We’re Only Human (and Why That’s a Good Thing)
The fear around AI is particularly acute in qual research because the work we do is fundamentally of a human nature. Quantitative research translates human attitudes and behaviors into numbers. Qualitative research, on the other hand, is all about complexity, lived experience, and subjective interpretation inherent in being human. With its calculated algorithms and machine learning, AI seems antithetical to the very core of qual.
But AI doesn’t have to mean the death of qual market research, or the obsolescence of the human researchers and moderators who conduct it. Rather, we believe that AI can illuminate what matters most to researchers and the clients who hire them. By letting AI tools do all the heavy lifting—data processing, transcribing, pattern finding, and report generating—researchers can focus on what they do best: uncovering and interpreting context, nuance, and human emotion that underpin truly difference-making insight. And making this insight more accessible to stakeholders.
Instead of eroding the quality of qual insights, AI can help human researchers enhance it. So it’s no longer AI vs. Humans, but AI + Humans. For this harmonious partnership to happen, however, we must clearly differentiate what AI is good at, and what human researchers are good at.
Recognizing Patterns vs. Recognizing Emotions
AI is awesome at summarizing transcripts, clustering comments, flagging themes, and calling out patterns that take the human eye much longer to recognize. Human researcher are good at experiencing the emotional weight of study participants’ responses, the subtle ways people frame their answers. We see the nuances that AI simply can’t.
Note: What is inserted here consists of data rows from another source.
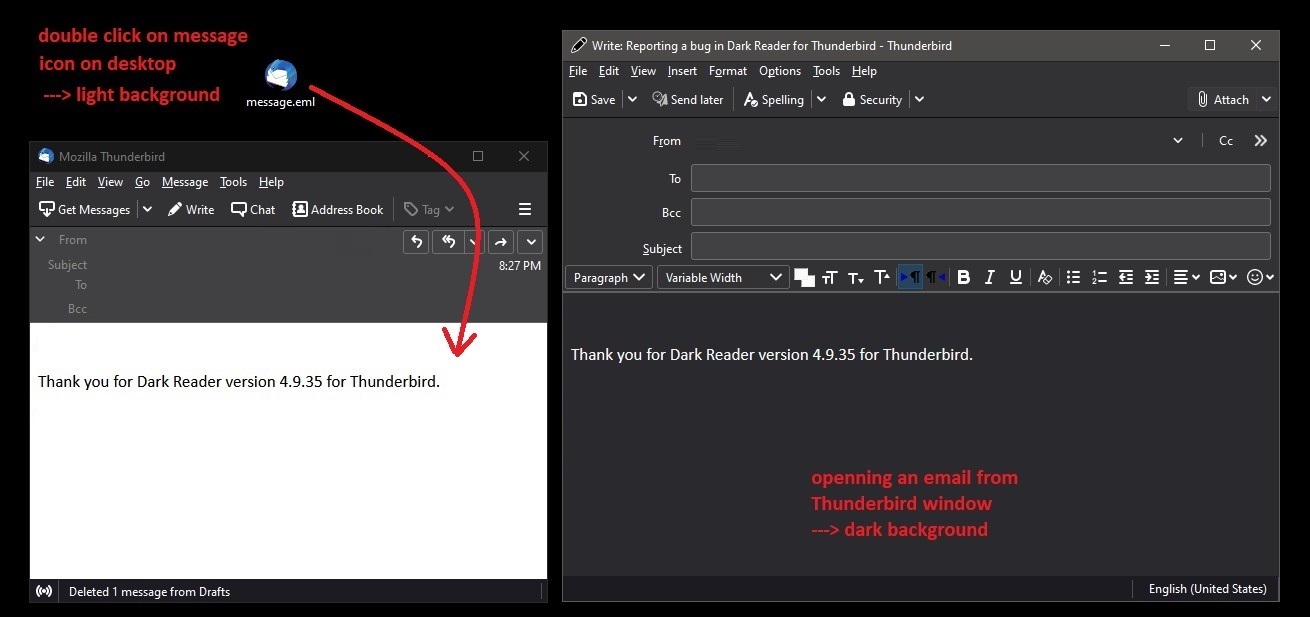Click the Forward arrow icon
Image resolution: width=1310 pixels, height=617 pixels.
point(500,241)
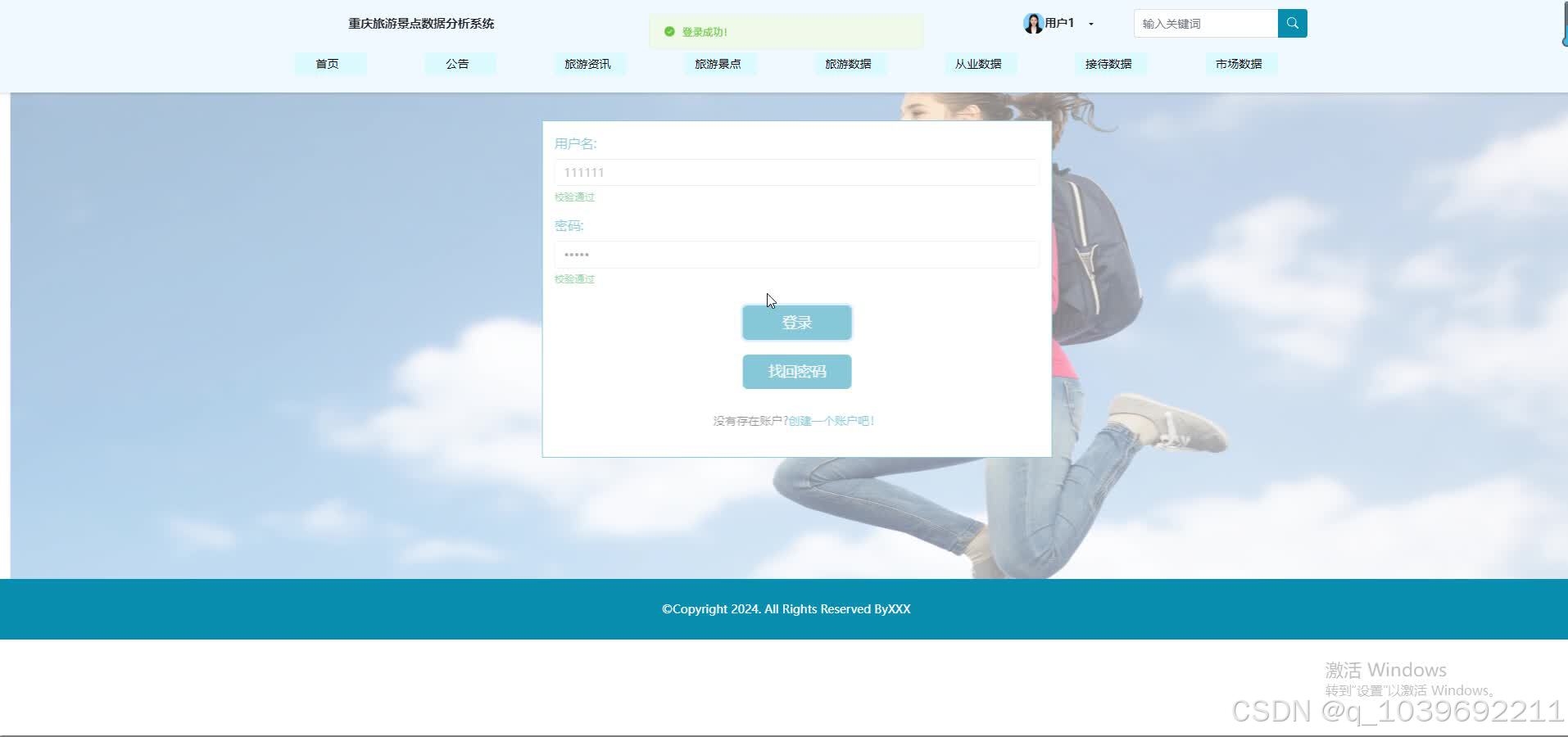Screen dimensions: 1568x737
Task: Click the green checkmark in success toast
Action: point(669,32)
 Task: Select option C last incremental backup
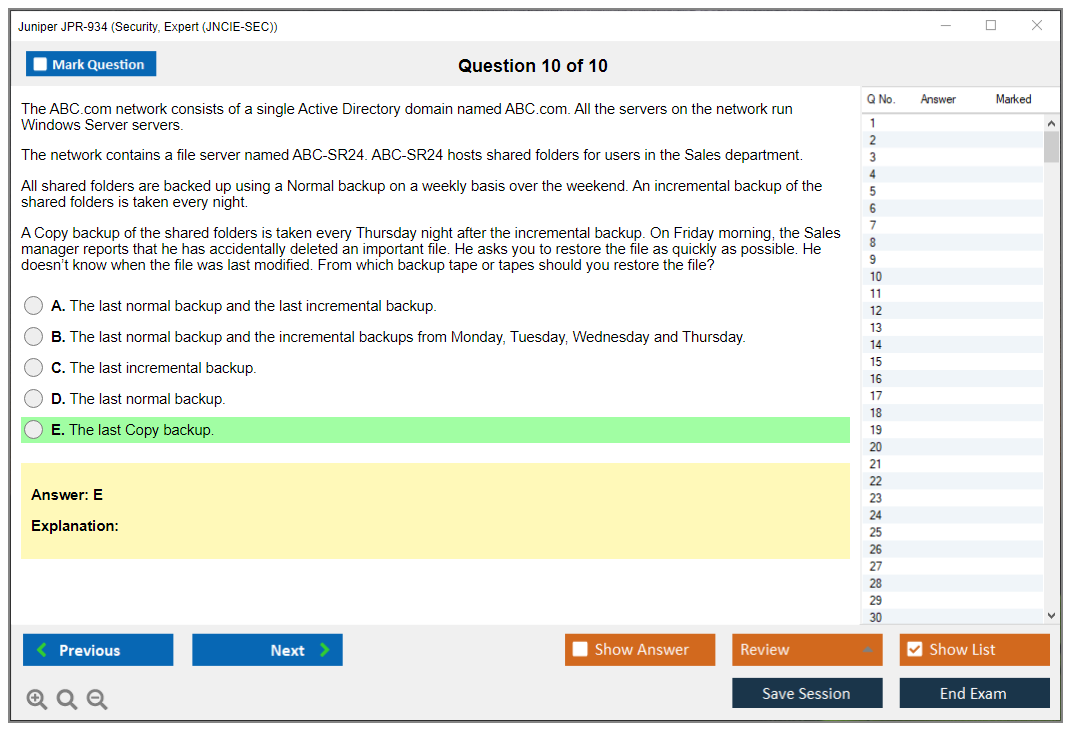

AI is also a great tool for conducting real-time analysis during field work, alerting moderators to emerging themes for further exploration. The human researcher knows how to act on this information, quickly pivoting to adjust the line of questioning and delve deeper.
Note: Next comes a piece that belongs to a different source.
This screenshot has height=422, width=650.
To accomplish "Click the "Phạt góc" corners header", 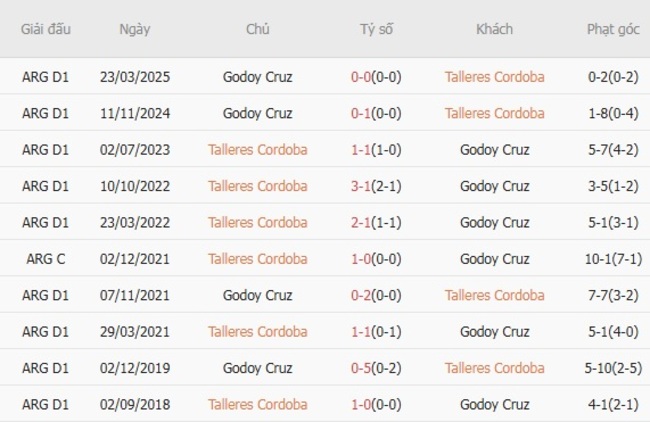I will tap(613, 29).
Yes, it’s important to make note of recurring themes. But it’s also important to interpret and make sense of those patterns. That’s where human researchers excel, bringing to bear their cultural awareness, psychological understanding, industry expertise, and empathy—all qualities that exceed the capabilities of the algorithm.
Raw Data vs. Strategic Guidance
AI is fantastic at summarizing massive amounts of data in seconds. But clients don’t just want the facts; they need strategic guidance to help with critical business decision making. After all, that’s what they’re paying for. They want to know how respondent sentiment connects to product strategy, brand positioning, and business goals. Human researchers provide that interpretive bridge, closing the gap between cold-hard data and actionable insight. AI lays the scaffolding, while human researchers build and refine the structure.
Human researchers can harness AI’s report-generating prowess to help connect the dots for stakeholders. AI can quickly sift through lengthy slide decks to pull out the most relevant and compelling quotes. It can create heat maps of themes, word clouds, and other interactive visuals that make it easier to share findings in a way that’s most meaningful to stakeholders.